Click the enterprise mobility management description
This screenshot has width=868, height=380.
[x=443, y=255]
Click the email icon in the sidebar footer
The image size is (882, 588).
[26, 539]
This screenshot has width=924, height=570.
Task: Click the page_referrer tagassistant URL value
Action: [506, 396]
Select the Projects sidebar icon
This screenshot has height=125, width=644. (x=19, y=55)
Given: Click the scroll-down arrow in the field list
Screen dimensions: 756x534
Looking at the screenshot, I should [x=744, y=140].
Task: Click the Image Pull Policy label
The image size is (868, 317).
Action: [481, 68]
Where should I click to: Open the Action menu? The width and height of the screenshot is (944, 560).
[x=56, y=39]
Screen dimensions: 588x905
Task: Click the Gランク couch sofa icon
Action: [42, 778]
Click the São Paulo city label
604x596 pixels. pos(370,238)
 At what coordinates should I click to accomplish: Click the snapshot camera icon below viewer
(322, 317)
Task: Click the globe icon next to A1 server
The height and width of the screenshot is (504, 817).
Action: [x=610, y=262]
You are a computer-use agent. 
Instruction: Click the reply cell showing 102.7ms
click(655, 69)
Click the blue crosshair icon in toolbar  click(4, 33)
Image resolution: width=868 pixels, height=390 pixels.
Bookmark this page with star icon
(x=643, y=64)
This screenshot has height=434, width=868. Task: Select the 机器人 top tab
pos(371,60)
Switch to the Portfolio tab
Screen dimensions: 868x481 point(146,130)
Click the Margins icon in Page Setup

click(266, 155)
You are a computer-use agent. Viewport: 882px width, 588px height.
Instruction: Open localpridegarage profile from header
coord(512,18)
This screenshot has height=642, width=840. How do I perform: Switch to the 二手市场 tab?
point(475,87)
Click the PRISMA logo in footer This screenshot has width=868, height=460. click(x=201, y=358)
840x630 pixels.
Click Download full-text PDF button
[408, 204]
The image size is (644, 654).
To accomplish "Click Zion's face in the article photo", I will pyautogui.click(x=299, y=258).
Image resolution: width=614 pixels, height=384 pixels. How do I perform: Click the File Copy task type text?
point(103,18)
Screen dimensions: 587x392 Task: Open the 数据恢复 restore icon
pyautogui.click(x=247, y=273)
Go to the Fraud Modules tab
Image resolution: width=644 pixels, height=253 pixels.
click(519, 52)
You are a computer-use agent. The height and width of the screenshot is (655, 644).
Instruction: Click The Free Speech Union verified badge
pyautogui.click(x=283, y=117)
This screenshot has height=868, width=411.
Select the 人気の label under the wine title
========================================
Task to complete: Each of the entries must be set down exactly, none omitted.

Solution below:
Click the enterprise mobility management description
This screenshot has width=868, height=380.
[x=443, y=255]
Click the email icon in the sidebar footer
The image size is (882, 588).
[26, 539]
This screenshot has width=924, height=570.
Task: Click the page_referrer tagassistant URL value
Action: [506, 396]
Select the Projects sidebar icon
This screenshot has height=125, width=644. (x=19, y=55)
Given: Click the scroll-down arrow in the field list
Screen dimensions: 756x534
Looking at the screenshot, I should [x=744, y=140].
Task: Click the Image Pull Policy label
The image size is (868, 317).
Action: [481, 68]
Where should I click to: Open the Action menu? The width and height of the screenshot is (944, 560).
[x=56, y=39]
Screen dimensions: 588x905
Task: Click the Gランク couch sofa icon
Action: [42, 778]
Click the São Paulo city label
604x596 pixels. pos(370,238)
 At what coordinates should I click to accomplish: Click the snapshot camera icon below viewer
(322, 317)
Task: Click the globe icon next to A1 server
The height and width of the screenshot is (504, 817).
Action: [x=610, y=262]
You are a computer-use agent. 
Instruction: Click the reply cell showing 102.7ms
click(655, 69)
Click the blue crosshair icon in toolbar  click(4, 33)
Image resolution: width=868 pixels, height=390 pixels.
Bookmark this page with star icon
(x=643, y=64)
This screenshot has height=434, width=868. Task: Select the 机器人 top tab
pos(371,60)
Switch to the Portfolio tab
Screen dimensions: 868x481 point(146,130)
Click the Margins icon in Page Setup

click(266, 155)
You are a computer-use agent. Viewport: 882px width, 588px height.
Instruction: Open localpridegarage profile from header
coord(512,18)
This screenshot has height=642, width=840. How do I perform: Switch to the 二手市场 tab?
point(475,87)
Click the PRISMA logo in footer This screenshot has width=868, height=460. click(x=201, y=358)
840x630 pixels.
Click Download full-text PDF button
[408, 204]
The image size is (644, 654).
To accomplish "Click Zion's face in the article photo", I will pyautogui.click(x=299, y=258).
Image resolution: width=614 pixels, height=384 pixels. How do I perform: Click the File Copy task type text?
point(103,18)
Screen dimensions: 587x392 Task: Open the 数据恢复 restore icon
pyautogui.click(x=247, y=273)
Go to the Fraud Modules tab
Image resolution: width=644 pixels, height=253 pixels.
click(519, 52)
You are a computer-use agent. The height and width of the screenshot is (655, 644).
Instruction: Click The Free Speech Union verified badge
pyautogui.click(x=283, y=117)
This screenshot has height=868, width=411.
Select the 人気の label under the wine title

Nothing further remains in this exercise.